The Business Advisory Blog

The Business Advisory Blog

Insight, news and updates from Alliott NZ Chartered Accountants, Auckland New Zealand. The views expressed here are the views of the author and should be discussed in further detail should an article be relevant to your individual circumstances.

While every effort has been made to provide valuable, useful information in this publication, this firm and any related suppliers or associated companies accept no responsibility or any form of liability from reliance upon or use of its contents. Any suggestions should be considered carefully within your own particular circumstances, as they are intended as general information only.

Greg Millar
Published on
Starting from 2015 with full affect by 2019, the Personal Tax Summary (PTS) will change.
 
In the past this summary was used by tax refund businesses, on your behalf, to establish whether a refund was due to you or not for a particular year. Generally, a refund of tax was due when a person had multiple jobs, as secondary jobs were taxed at a higher tax rate called a Secondary Tax Rate.

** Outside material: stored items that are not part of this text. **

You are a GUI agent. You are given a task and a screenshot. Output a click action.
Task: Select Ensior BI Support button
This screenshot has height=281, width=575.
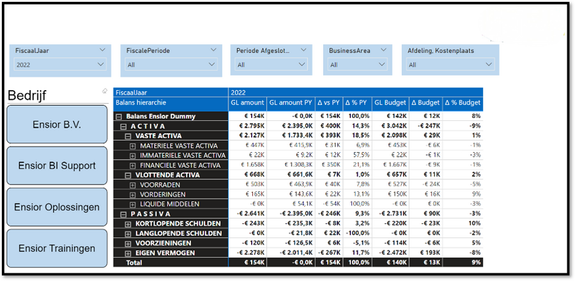coord(57,166)
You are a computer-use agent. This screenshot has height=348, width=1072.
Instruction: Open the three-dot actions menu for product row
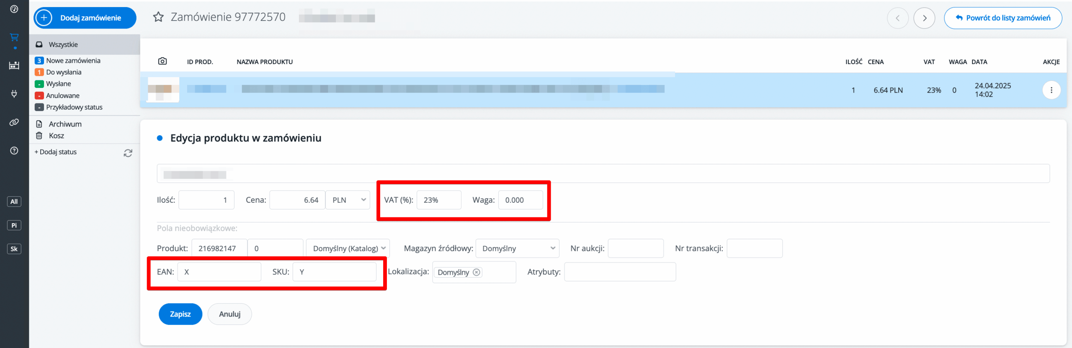click(x=1051, y=90)
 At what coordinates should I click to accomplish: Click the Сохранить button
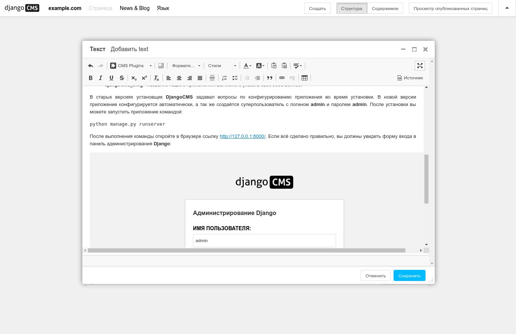pyautogui.click(x=410, y=275)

If a tax refund was due, the tax refunding business would lodge a PTS on your behalf, deduct their fee from your refund and issue you the remainder. 
 

So what's the big deal with that?

Why didn't the Inland Revenue like this cherry picking of years? There may have been years where you owed tax but, because the current laws say you aren't required to file a tax return for these years if your earnings are solely from salary and wages, they were omitted from the return.
 

The big change

 So what’s changing? From 2015, if you apply for a PTS your last four tax years will be checked and a PTS needs to be filed for each of these as well. The outcome is that any potential refund will now be reduced by the years in which you may have had tax owing. 

 
 

What is a PTS

A personal tax summary (PTS) is for salary and wage earners and shows your income and tax deduction details for the year. These details are based on the employment, pension or benefit information provided to us each month by your employer or payer. Your PTS tells you if you've:
 
  • overpaid your tax and are due a refund, or
  • underpaid your tax and have tax to pay.